→ Problem: Rewrite the material as a numbered list, one line per item, with blank lines removed.

Entries for locating words and elements:
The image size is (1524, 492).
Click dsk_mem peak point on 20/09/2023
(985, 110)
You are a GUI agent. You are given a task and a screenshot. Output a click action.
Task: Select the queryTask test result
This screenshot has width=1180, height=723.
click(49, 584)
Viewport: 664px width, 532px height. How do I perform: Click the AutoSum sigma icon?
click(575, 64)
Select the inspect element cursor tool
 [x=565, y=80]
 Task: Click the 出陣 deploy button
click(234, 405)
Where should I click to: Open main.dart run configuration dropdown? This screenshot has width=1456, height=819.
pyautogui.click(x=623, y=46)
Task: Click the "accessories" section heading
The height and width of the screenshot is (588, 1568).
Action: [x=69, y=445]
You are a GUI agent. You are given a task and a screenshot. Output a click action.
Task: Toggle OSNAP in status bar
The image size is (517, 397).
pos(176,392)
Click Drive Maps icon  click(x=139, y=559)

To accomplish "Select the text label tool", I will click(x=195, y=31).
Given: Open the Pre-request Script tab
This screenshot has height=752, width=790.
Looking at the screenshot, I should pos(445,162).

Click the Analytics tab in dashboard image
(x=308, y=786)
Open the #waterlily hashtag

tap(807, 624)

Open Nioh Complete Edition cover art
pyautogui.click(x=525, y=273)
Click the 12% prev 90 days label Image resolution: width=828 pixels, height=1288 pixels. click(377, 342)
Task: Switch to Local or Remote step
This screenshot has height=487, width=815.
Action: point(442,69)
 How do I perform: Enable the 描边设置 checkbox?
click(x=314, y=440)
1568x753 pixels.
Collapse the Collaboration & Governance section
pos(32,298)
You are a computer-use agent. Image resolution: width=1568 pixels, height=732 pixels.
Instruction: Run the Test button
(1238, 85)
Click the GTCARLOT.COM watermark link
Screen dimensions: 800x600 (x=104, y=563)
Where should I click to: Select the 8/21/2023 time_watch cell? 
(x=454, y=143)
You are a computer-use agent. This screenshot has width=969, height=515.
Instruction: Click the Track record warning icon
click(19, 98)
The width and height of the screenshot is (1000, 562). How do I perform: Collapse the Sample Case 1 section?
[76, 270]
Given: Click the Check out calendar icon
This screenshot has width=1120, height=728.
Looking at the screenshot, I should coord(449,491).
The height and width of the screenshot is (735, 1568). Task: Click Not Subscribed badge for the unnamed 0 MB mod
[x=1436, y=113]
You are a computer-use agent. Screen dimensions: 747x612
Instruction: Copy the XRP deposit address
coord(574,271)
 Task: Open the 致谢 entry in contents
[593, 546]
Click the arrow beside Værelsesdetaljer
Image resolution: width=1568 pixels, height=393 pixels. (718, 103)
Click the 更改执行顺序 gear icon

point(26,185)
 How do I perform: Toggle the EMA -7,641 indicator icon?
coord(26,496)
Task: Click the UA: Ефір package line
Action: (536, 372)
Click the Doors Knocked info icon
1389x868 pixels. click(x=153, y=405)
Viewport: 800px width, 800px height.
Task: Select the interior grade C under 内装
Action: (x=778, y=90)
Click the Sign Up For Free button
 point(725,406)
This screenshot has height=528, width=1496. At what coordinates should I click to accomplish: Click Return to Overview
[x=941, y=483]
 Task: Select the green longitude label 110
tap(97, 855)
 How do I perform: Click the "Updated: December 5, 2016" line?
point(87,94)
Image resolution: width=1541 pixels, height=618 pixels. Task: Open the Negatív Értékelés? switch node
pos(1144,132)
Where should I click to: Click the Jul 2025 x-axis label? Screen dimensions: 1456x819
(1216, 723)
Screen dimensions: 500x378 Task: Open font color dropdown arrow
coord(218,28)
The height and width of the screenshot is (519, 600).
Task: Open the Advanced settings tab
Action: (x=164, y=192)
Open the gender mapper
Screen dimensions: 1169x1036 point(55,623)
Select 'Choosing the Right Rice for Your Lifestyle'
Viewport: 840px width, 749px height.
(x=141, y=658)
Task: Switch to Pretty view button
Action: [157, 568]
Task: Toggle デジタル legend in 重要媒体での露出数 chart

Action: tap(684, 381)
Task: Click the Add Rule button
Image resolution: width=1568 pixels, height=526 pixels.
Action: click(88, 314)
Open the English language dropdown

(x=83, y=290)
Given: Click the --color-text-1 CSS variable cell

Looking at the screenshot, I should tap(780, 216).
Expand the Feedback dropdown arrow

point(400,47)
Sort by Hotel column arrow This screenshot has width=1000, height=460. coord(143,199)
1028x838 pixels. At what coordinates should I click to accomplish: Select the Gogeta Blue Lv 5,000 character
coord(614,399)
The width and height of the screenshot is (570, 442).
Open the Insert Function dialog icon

→ Final answer:
1. The image size is (1524, 492).
2. Click dsk_mem peak point on 20/09/2023
3. (985, 110)
4. You are a GUI agent. You are given a task and a screenshot. Output a click action.
5. Task: Select the queryTask test result
6. This screenshot has width=1180, height=723.
7. click(49, 584)
8. Viewport: 664px width, 532px height. How do I perform: Click the AutoSum sigma icon?
9. click(575, 64)
10. Select the inspect element cursor tool
11.  [x=565, y=80]
12.  Task: Click the 出陣 deploy button
13. click(234, 405)
14. Where should I click to: Open main.dart run configuration dropdown? This screenshot has width=1456, height=819.
15. pyautogui.click(x=623, y=46)
16. Task: Click the "accessories" section heading
17. The height and width of the screenshot is (588, 1568).
18. Action: [x=69, y=445]
19. You are a GUI agent. You are given a task and a screenshot. Output a click action.
20. Task: Toggle OSNAP in status bar
21. The image size is (517, 397).
22. pos(176,392)
23. Click Drive Maps icon  click(x=139, y=559)
24. To accomplish "Select the text label tool", I will click(x=195, y=31).
25. Given: Open the Pre-request Script tab
26. This screenshot has height=752, width=790.
27. Looking at the screenshot, I should pos(445,162).
28. Click the Analytics tab in dashboard image
29. (x=308, y=786)
30. Open the #waterlily hashtag
31. tap(807, 624)
32. Open Nioh Complete Edition cover art
33. pyautogui.click(x=525, y=273)
34. Click the 12% prev 90 days label Image resolution: width=828 pixels, height=1288 pixels. click(377, 342)
35. Task: Switch to Local or Remote step
36. This screenshot has height=487, width=815.
37. Action: point(442,69)
38.  How do I perform: Enable the 描边设置 checkbox?
39. click(x=314, y=440)
40. 1568x753 pixels.
41. Collapse the Collaboration & Governance section
42. pos(32,298)
43. You are a computer-use agent. Image resolution: width=1568 pixels, height=732 pixels.
44. Instruction: Run the Test button
45. (1238, 85)
46. Click the GTCARLOT.COM watermark link
47. Screen dimensions: 800x600 (x=104, y=563)
48. Where should I click to: Select the 8/21/2023 time_watch cell? 
49. (x=454, y=143)
50. You are a computer-use agent. This screenshot has width=969, height=515.
51. Instruction: Click the Track record warning icon
52. click(19, 98)
53. The width and height of the screenshot is (1000, 562). How do I perform: Collapse the Sample Case 1 section?
54. [76, 270]
55. Given: Click the Check out calendar icon
56. This screenshot has width=1120, height=728.
57. Looking at the screenshot, I should coord(449,491).
58. The height and width of the screenshot is (735, 1568). Task: Click Not Subscribed badge for the unnamed 0 MB mod
59. [x=1436, y=113]
60. You are a computer-use agent. Screen dimensions: 747x612
61. Instruction: Copy the XRP deposit address
62. coord(574,271)
63.  Task: Open the 致谢 entry in contents
64. [593, 546]
65. Click the arrow beside Værelsesdetaljer
66. Image resolution: width=1568 pixels, height=393 pixels. (718, 103)
67. Click the 更改执行顺序 gear icon
68. point(26,185)
69.  How do I perform: Toggle the EMA -7,641 indicator icon?
70. coord(26,496)
71. Task: Click the UA: Ефір package line
72. Action: (536, 372)
73. Click the Doors Knocked info icon
74. 1389x868 pixels. click(x=153, y=405)
75. Viewport: 800px width, 800px height.
76. Task: Select the interior grade C under 内装
77. Action: (x=778, y=90)
78. Click the Sign Up For Free button
79.  point(725,406)
80. This screenshot has height=528, width=1496. At what coordinates should I click to accomplish: Click Return to Overview
81. [x=941, y=483]
82.  Task: Select the green longitude label 110
83. tap(97, 855)
84.  How do I perform: Click the "Updated: December 5, 2016" line?
85. point(87,94)
86. Image resolution: width=1541 pixels, height=618 pixels. Task: Open the Negatív Értékelés? switch node
87. pos(1144,132)
88. Where should I click to: Click the Jul 2025 x-axis label? Screen dimensions: 1456x819
89. (1216, 723)
90. Screen dimensions: 500x378 Task: Open font color dropdown arrow
91. coord(218,28)
92. The height and width of the screenshot is (519, 600).
93. Task: Open the Advanced settings tab
94. Action: (x=164, y=192)
95. Open the gender mapper
96. Screen dimensions: 1169x1036 point(55,623)
97. Select 'Choosing the Right Rice for Your Lifestyle'
98. Viewport: 840px width, 749px height.
99. (x=141, y=658)
100. Task: Switch to Pretty view button
101. Action: [157, 568]
102. Task: Toggle デジタル legend in 重要媒体での露出数 chart
103. Action: tap(684, 381)
104. Task: Click the Add Rule button
105. Image resolution: width=1568 pixels, height=526 pixels.
106. Action: click(88, 314)
107. Open the English language dropdown
108. (x=83, y=290)
109. Given: Click the --color-text-1 CSS variable cell
110. Looking at the screenshot, I should tap(780, 216).
111. Expand the Feedback dropdown arrow
112. point(400,47)
113. Sort by Hotel column arrow This screenshot has width=1000, height=460. coord(143,199)
114. 1028x838 pixels. At what coordinates should I click to accomplish: Select the Gogeta Blue Lv 5,000 character
115. coord(614,399)
116. The width and height of the screenshot is (570, 442).
117. Open the Insert Function dialog icon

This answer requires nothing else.